PROVIDED RECORDS:

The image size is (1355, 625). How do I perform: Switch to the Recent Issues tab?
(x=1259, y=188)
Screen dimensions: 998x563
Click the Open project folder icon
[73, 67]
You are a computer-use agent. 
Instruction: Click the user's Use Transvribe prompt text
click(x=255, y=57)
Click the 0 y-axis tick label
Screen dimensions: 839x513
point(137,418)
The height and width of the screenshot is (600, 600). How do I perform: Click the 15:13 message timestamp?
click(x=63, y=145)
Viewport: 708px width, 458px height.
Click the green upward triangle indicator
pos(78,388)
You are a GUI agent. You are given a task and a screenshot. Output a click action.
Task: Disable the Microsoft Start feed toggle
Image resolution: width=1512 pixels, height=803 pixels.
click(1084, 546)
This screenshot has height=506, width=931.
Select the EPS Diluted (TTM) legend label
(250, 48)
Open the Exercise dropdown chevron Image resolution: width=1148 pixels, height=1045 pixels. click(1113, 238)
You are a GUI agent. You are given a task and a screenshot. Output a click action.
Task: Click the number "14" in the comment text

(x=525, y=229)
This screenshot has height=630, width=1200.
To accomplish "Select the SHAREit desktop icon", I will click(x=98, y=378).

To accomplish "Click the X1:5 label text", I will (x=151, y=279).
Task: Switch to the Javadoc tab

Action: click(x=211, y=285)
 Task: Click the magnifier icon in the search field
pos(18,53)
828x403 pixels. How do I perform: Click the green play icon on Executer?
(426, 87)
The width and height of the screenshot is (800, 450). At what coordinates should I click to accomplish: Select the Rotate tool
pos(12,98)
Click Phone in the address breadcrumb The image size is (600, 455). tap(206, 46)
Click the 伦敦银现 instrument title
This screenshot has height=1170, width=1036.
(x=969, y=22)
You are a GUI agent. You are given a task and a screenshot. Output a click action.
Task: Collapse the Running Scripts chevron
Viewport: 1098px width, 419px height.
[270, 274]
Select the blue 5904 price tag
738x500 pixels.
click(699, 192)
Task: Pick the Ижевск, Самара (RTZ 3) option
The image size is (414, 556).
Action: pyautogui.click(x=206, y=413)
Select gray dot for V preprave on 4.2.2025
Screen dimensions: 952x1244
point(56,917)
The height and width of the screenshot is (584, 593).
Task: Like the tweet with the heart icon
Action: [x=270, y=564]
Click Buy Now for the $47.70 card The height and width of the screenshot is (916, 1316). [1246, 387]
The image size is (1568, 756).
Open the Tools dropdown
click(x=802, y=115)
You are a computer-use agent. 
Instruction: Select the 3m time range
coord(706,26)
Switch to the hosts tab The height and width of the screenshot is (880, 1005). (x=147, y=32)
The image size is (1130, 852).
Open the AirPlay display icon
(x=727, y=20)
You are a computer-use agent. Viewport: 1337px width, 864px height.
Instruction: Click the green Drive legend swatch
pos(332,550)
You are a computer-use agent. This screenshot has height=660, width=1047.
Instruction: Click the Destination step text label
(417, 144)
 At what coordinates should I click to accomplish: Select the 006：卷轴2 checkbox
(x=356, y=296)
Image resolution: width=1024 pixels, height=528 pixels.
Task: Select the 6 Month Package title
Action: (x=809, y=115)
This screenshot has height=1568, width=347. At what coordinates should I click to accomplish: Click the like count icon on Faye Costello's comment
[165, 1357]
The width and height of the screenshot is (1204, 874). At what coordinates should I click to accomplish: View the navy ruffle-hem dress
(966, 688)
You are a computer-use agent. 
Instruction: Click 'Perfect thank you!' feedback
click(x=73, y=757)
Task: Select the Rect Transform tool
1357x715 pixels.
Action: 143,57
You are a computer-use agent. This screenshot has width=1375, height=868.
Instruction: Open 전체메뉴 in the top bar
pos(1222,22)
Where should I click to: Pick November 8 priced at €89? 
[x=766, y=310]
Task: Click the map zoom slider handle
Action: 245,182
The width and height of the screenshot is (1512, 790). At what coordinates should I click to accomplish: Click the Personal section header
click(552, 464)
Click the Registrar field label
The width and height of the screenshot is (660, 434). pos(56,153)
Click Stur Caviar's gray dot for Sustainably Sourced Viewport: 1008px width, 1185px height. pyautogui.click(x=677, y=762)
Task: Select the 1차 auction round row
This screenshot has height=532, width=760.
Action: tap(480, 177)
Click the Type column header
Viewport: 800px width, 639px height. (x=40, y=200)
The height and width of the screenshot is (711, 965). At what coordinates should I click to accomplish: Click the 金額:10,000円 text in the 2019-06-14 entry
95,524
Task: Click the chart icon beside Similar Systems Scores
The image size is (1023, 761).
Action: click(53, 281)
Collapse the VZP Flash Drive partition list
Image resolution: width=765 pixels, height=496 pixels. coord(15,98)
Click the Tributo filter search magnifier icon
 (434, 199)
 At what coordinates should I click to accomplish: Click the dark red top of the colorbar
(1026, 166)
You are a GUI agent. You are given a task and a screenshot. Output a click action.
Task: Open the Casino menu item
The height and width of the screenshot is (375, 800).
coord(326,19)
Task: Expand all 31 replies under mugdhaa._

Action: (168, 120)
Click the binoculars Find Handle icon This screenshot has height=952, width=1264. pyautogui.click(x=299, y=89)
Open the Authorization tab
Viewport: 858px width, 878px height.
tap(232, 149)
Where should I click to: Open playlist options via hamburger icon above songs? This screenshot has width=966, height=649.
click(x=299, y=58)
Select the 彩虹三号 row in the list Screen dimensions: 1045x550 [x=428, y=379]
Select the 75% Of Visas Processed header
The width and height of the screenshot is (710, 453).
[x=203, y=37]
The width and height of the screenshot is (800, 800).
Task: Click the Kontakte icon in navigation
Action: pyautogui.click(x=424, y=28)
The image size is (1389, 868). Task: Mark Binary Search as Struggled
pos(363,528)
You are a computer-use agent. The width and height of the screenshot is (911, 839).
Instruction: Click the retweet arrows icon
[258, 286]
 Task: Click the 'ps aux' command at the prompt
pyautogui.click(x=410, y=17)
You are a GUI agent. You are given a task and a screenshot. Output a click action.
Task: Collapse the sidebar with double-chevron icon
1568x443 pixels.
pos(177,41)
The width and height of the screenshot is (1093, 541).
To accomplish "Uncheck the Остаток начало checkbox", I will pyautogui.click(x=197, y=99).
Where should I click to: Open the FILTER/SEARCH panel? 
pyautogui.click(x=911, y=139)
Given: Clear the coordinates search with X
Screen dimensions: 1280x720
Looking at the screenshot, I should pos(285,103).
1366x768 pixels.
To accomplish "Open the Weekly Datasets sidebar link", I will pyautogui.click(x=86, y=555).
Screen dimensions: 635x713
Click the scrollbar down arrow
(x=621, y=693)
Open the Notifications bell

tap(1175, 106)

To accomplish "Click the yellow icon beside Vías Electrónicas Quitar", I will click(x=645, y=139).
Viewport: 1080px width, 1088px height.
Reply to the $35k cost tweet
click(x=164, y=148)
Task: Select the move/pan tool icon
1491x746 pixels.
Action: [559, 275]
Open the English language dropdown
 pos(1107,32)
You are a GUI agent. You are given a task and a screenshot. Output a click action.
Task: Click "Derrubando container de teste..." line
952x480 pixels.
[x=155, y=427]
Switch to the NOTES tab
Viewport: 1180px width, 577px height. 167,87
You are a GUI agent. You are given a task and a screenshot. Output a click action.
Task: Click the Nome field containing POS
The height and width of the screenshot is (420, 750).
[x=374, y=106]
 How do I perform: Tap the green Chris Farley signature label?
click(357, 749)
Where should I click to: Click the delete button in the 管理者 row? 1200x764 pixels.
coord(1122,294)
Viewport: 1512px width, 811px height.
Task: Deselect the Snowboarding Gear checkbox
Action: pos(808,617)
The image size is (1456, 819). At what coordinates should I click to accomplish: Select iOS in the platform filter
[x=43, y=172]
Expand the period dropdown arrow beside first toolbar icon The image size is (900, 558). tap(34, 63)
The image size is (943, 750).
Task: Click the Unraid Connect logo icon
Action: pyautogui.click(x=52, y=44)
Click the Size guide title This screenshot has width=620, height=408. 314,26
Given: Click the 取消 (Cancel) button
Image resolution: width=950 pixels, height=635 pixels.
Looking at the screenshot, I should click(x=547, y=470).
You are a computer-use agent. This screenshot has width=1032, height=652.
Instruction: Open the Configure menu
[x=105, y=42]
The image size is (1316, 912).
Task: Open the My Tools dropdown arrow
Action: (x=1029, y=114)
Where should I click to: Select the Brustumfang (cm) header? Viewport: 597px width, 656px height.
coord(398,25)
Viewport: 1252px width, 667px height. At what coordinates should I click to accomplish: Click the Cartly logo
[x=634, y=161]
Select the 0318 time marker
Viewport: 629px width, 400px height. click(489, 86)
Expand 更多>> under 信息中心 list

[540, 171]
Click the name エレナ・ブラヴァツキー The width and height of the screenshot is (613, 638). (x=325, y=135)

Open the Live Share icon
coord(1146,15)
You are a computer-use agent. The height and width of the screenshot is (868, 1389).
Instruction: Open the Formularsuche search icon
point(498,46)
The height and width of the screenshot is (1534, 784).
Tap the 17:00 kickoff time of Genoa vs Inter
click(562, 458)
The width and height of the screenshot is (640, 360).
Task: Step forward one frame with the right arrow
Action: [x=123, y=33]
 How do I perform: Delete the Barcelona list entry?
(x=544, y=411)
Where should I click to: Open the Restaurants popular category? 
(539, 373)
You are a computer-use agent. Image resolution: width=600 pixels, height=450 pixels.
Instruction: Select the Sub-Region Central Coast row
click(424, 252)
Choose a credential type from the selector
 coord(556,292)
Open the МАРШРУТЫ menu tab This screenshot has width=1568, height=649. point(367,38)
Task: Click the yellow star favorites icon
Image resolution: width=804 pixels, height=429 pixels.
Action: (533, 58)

EXERCISE INSTRUCTIONS:
Output the lines above between the one holding "The width and height of the screenshot is (1093, 541)." and the one holding "Given: Click the 取消 (Cancel) button", inclusive, with nothing before or after them.

EXERCISE RESPONSE:
The width and height of the screenshot is (1093, 541).
To accomplish "Uncheck the Остаток начало checkbox", I will pyautogui.click(x=197, y=99).
Where should I click to: Open the FILTER/SEARCH panel? 
pyautogui.click(x=911, y=139)
Given: Clear the coordinates search with X
Screen dimensions: 1280x720
Looking at the screenshot, I should pos(285,103).
1366x768 pixels.
To accomplish "Open the Weekly Datasets sidebar link", I will pyautogui.click(x=86, y=555).
Screen dimensions: 635x713
Click the scrollbar down arrow
(x=621, y=693)
Open the Notifications bell

tap(1175, 106)

To accomplish "Click the yellow icon beside Vías Electrónicas Quitar", I will click(x=645, y=139).
Viewport: 1080px width, 1088px height.
Reply to the $35k cost tweet
click(x=164, y=148)
Task: Select the move/pan tool icon
1491x746 pixels.
Action: [559, 275]
Open the English language dropdown
 pos(1107,32)
You are a GUI agent. You are given a task and a screenshot. Output a click action.
Task: Click "Derrubando container de teste..." line
952x480 pixels.
[x=155, y=427]
Switch to the NOTES tab
Viewport: 1180px width, 577px height. 167,87
You are a GUI agent. You are given a task and a screenshot. Output a click action.
Task: Click the Nome field containing POS
The height and width of the screenshot is (420, 750).
[x=374, y=106]
 How do I perform: Tap the green Chris Farley signature label?
click(357, 749)
Where should I click to: Click the delete button in the 管理者 row? 1200x764 pixels.
coord(1122,294)
Viewport: 1512px width, 811px height.
Task: Deselect the Snowboarding Gear checkbox
Action: pos(808,617)
The image size is (1456, 819). At what coordinates should I click to accomplish: Select iOS in the platform filter
[x=43, y=172]
Expand the period dropdown arrow beside first toolbar icon The image size is (900, 558). tap(34, 63)
The image size is (943, 750).
Task: Click the Unraid Connect logo icon
Action: pyautogui.click(x=52, y=44)
Click the Size guide title This screenshot has width=620, height=408. 314,26
Given: Click the 取消 (Cancel) button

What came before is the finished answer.